Growth of membranes formed by associating polymers at interfaces

Abstract

Polymer association at liquid–liquid interfaces is a promising way to spontaneously obtain soft self-healing membranes. In the case of reversible bonding between two polymers, the macromolecules are mobile everywhere within the membrane and they can be absorbed into it at both boundaries due to binding to macromolecules of the other type. In this work, we develop the theoretical model of membrane growth based on these assumptions. The asymptotic dependence of membrane thickness on time as h ∼ t^1/2, as typically observed experimentally in a stationary regime, reveals an interdiffusion-controlled process, where the polymer fluxes sustain the polymer absorption. The membrane growth rate is mainly determined by the difference in equilibrium compositions at the boundaries, the association constant, the polymer lengths and mobilities.

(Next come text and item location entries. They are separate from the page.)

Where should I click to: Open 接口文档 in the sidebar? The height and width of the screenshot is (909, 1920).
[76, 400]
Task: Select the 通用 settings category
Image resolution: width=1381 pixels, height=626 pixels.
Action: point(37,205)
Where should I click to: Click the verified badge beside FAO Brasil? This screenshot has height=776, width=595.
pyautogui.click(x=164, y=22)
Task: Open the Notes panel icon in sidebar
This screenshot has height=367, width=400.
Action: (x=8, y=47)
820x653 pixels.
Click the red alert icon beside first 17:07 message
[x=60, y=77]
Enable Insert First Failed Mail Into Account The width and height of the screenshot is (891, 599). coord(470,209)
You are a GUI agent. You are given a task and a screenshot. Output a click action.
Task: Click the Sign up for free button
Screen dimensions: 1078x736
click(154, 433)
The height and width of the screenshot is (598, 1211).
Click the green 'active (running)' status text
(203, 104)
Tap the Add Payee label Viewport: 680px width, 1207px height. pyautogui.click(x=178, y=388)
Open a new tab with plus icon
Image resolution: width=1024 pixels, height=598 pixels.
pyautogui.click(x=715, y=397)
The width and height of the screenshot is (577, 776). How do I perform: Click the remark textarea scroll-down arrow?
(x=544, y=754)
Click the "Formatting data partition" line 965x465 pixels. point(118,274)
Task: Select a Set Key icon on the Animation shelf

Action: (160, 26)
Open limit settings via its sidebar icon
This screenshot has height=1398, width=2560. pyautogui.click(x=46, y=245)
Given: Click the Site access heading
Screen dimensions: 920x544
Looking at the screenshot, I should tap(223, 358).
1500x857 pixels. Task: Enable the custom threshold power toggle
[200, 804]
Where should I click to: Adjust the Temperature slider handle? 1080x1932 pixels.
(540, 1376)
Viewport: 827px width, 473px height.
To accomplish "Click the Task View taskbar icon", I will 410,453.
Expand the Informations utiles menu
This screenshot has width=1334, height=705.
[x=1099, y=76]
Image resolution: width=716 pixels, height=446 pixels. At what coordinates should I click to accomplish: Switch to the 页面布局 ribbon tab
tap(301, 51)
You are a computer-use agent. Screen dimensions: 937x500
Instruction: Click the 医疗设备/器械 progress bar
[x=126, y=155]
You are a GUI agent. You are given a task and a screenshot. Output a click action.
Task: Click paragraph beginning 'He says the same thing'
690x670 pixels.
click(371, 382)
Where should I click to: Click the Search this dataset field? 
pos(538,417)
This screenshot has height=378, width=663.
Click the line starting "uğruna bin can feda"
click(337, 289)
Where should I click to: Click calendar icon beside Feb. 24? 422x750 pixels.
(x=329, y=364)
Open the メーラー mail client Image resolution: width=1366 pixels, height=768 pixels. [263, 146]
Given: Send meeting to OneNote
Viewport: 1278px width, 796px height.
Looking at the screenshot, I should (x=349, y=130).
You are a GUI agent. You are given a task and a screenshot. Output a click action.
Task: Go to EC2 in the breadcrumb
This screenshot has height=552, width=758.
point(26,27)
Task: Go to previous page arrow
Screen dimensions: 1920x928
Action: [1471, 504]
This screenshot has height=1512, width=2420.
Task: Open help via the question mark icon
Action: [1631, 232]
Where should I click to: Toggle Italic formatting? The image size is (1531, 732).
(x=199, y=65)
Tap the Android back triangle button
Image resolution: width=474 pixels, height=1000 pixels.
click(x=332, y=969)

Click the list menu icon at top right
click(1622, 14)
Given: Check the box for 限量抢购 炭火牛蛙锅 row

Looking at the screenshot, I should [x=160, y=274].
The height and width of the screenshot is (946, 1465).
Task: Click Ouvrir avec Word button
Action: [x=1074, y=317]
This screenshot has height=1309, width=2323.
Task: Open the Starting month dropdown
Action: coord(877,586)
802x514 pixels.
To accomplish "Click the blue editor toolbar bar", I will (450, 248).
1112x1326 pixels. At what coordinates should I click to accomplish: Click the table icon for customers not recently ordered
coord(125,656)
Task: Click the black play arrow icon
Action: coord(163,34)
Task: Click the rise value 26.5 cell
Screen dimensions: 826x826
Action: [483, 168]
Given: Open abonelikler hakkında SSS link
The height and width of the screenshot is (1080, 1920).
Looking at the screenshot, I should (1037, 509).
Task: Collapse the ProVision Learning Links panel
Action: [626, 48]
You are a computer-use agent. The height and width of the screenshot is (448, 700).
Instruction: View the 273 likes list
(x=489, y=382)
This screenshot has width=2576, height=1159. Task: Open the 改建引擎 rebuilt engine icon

This model is further used to describe the growth of hydrogel membranes formed via H-bonding of polymers at the interface between a solution of poly(propylene oxide) (PPO) in isopropyl myristate and an aqueous solution of poly(methacrylic acid) (PMAA). The film thickness is measured by reflectometric methods. The growth rate slows down about 25 times for 500-nm-thick films at pH = 5.1 compared to the case of pH = 3. The ionization degree of PMAA solutions is studied by potentiometric methods. Even a small change in ionization is found to influence noticeably the growth rate of the film. In the diffusion-controlled regime, the slowdown can be explained by a drop in the composition gradient in the membrane, whereas the process becomes non-stationary if the absorption of PMAA is hindered by an interfacial electrostatic barrier.